Return, word for word, every line starting at the line with "This screenshot has" and ending at the final line of the entries; skip the pictures.

Study material:
□ □ □ □
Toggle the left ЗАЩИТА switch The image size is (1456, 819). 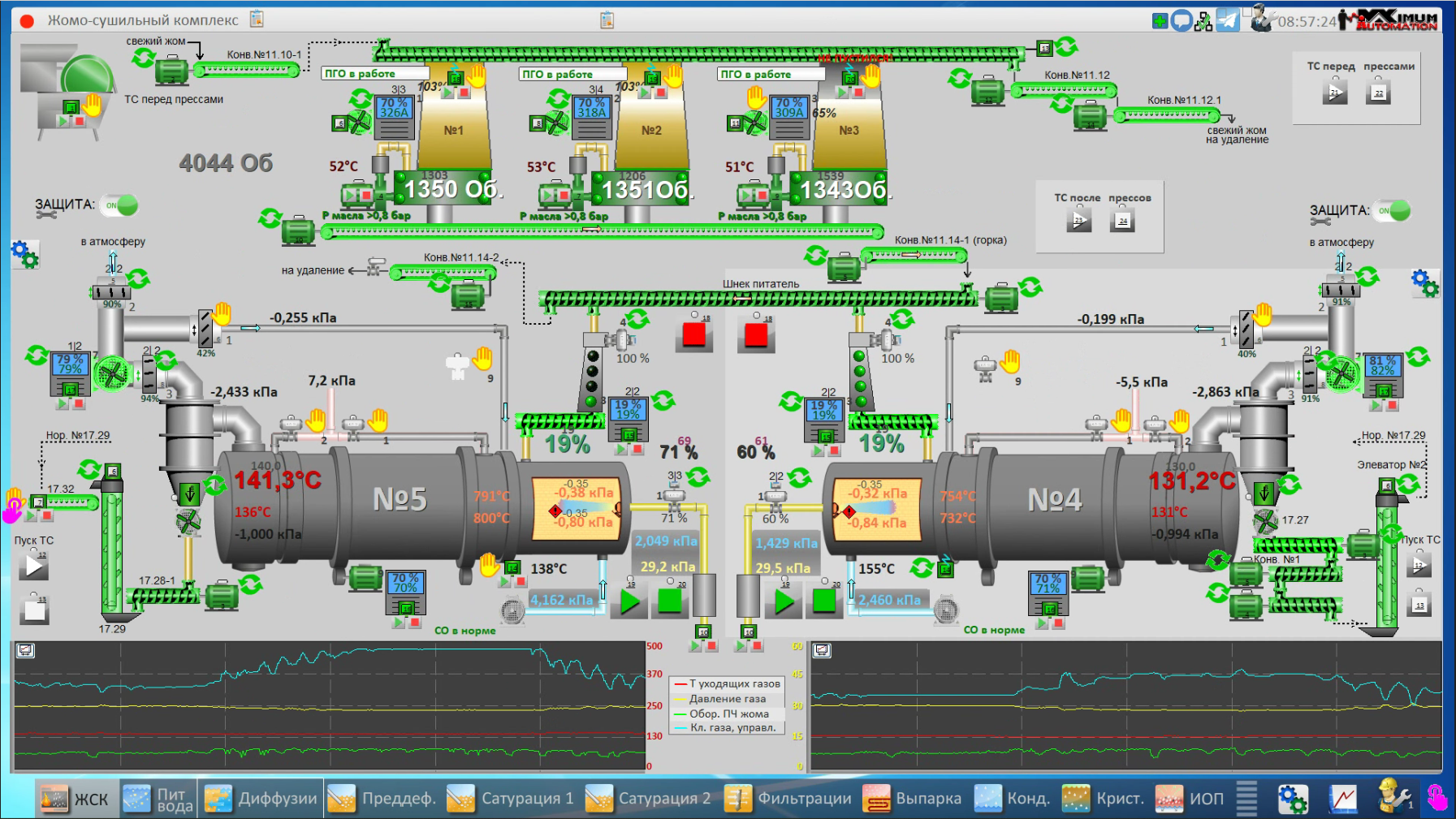coord(119,205)
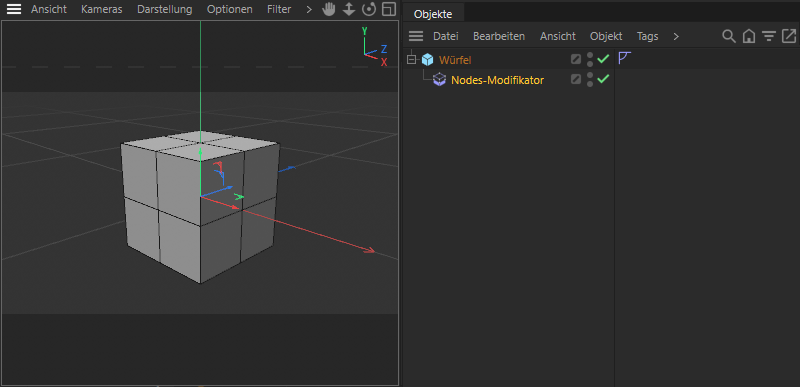The height and width of the screenshot is (387, 800).
Task: Toggle the green checkmark for Würfel
Action: 604,59
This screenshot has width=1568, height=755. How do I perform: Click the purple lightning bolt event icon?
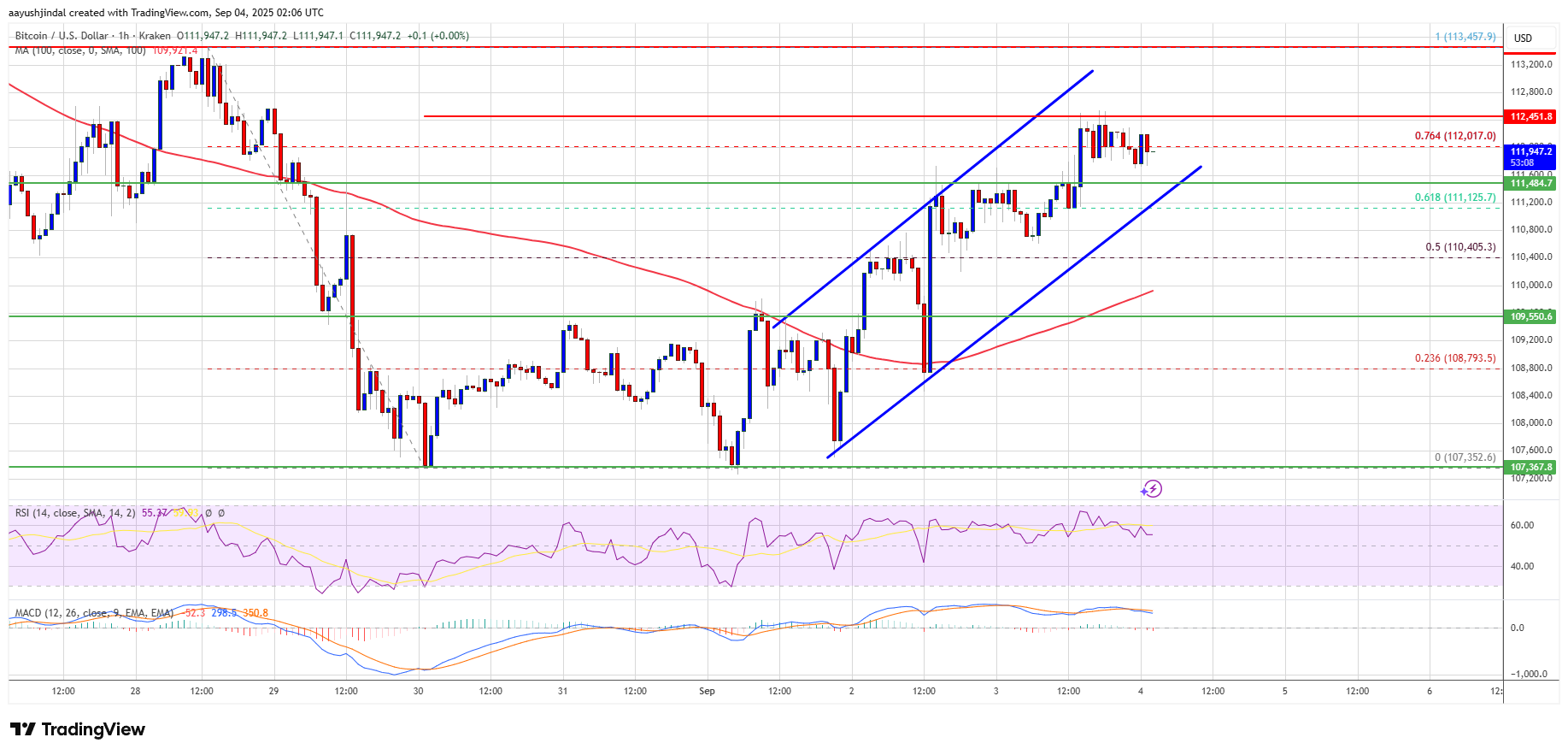1152,489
□ □ □ □
Solved exercise:
This screenshot has width=1568, height=755. How do I perform: Click the purple lightning bolt event icon?
1152,489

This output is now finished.